REQUIREMENT
Transcribe each record exactly as it appears.
DATA EXCERPTS: Begin
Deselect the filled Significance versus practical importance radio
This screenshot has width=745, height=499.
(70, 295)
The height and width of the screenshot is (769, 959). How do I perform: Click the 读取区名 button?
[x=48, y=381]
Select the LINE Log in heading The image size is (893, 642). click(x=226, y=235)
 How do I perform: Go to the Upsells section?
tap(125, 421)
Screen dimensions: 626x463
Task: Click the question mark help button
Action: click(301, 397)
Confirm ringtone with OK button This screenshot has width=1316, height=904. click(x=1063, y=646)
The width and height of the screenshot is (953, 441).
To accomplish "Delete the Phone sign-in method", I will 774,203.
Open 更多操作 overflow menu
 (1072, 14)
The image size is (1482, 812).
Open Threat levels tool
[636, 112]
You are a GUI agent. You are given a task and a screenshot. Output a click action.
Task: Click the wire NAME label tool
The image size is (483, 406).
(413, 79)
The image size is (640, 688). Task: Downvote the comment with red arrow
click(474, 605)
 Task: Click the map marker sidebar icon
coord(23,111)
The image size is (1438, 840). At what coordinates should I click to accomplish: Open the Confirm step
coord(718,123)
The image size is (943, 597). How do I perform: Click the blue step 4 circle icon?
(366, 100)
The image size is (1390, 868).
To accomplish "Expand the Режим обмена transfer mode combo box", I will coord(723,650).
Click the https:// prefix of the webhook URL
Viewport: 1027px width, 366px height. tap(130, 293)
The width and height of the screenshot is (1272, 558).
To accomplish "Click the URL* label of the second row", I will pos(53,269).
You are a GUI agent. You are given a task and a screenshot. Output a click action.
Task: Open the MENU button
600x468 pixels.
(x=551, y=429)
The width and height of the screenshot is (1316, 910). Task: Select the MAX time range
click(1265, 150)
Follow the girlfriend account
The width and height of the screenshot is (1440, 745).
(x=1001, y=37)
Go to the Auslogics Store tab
DATA EXCERPTS: End
OUTPUT FOR THIS EXERCISE
Deselect the filled Significance versus practical importance radio
This screenshot has width=745, height=499.
(70, 295)
The height and width of the screenshot is (769, 959). How do I perform: Click the 读取区名 button?
[x=48, y=381]
Select the LINE Log in heading The image size is (893, 642). click(x=226, y=235)
 How do I perform: Go to the Upsells section?
tap(125, 421)
Screen dimensions: 626x463
Task: Click the question mark help button
Action: click(301, 397)
Confirm ringtone with OK button This screenshot has width=1316, height=904. click(x=1063, y=646)
The width and height of the screenshot is (953, 441).
To accomplish "Delete the Phone sign-in method", I will 774,203.
Open 更多操作 overflow menu
 (1072, 14)
The image size is (1482, 812).
Open Threat levels tool
[636, 112]
You are a GUI agent. You are given a task and a screenshot. Output a click action.
Task: Click the wire NAME label tool
The image size is (483, 406).
(413, 79)
The image size is (640, 688). Task: Downvote the comment with red arrow
click(474, 605)
 Task: Click the map marker sidebar icon
coord(23,111)
The image size is (1438, 840). At what coordinates should I click to accomplish: Open the Confirm step
coord(718,123)
The image size is (943, 597). How do I perform: Click the blue step 4 circle icon?
(366, 100)
The image size is (1390, 868).
To accomplish "Expand the Режим обмена transfer mode combo box", I will coord(723,650).
Click the https:// prefix of the webhook URL
Viewport: 1027px width, 366px height. tap(130, 293)
The width and height of the screenshot is (1272, 558).
To accomplish "Click the URL* label of the second row", I will pos(53,269).
You are a GUI agent. You are given a task and a screenshot. Output a click action.
Task: Open the MENU button
600x468 pixels.
(x=551, y=429)
The width and height of the screenshot is (1316, 910). Task: Select the MAX time range
click(1265, 150)
Follow the girlfriend account
The width and height of the screenshot is (1440, 745).
(x=1001, y=37)
Go to the Auslogics Store tab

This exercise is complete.